Rather, Mr. Olson said, ‘under God’ was one of various “civic and ceremonial acknowledgments of the indisputable historical fact that caused the framers of our Constitution and the signers of the Declaration of Independence to say that they had the right to revolt and start a new country.” He said the framers believed “that God gave them the right to declare their independence when the king has not been living up to the unalienable principles given to them by God.”

(It should be noted here that if Jefferson had meant “God,” he would have said “God.”  The word in the declaration is, rather, “Creator,” one that as a practicing atheist I am perfectly happy with.  For to me “Creator” means simply the laws of chemistry and physics that have operated the Universe since its formation and lead eventually to the processes of life and evolution.)

Funny, but the next time the Solicitor General of the United States testifies before the Supreme Court on such an issue, I should think that he had better check with his boss on what the government’s position really is.

And finally, here is the text of a Doonesbury strip that well expresses the  Georgite theology (Newsday, March 14, 2004).  Gary Trudeau's G.H.W. Bush figure (a Roman helmet) is talking with his G.W. Bush figure (an asterisk).

HW: Son, do you know why I decided not to invade Iraq?

W: Haven't a clue, Dad.

HW: Really?

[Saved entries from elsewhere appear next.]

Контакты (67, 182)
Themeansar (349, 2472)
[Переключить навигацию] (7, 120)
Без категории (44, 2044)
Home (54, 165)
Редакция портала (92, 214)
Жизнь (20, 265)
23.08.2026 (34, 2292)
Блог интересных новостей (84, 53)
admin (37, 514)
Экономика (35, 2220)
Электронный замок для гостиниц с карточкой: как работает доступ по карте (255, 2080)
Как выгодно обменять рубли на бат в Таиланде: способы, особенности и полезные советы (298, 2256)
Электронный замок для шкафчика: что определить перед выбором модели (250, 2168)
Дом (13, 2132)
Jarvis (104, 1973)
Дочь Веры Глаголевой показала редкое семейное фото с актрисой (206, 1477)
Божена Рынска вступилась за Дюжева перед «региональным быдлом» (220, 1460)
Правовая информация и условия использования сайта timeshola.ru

I put it in my book.

W: Books are Laura's thing.

HW: Let me read you some excerpts... "An occupation of Iraq would have incurred incalculable human and political costs... There was no viable exit strategy... Had we gone the invasion route, the United States could conceivably still be an occupying power in a bitterly hostile land.

W: I don't recall any of that, Dad.

HW: But it was reported ion all the papers.

W: I don't read the papers.

HW (to himself): Another child left behind (to W): Nice to talk to you, son.

W: Listen, Dad, you're either with or against me.

Which sums up George Bush’s theology: the 5th century Manichean Heresy of the dualism between Good and Evil -- in modern dress!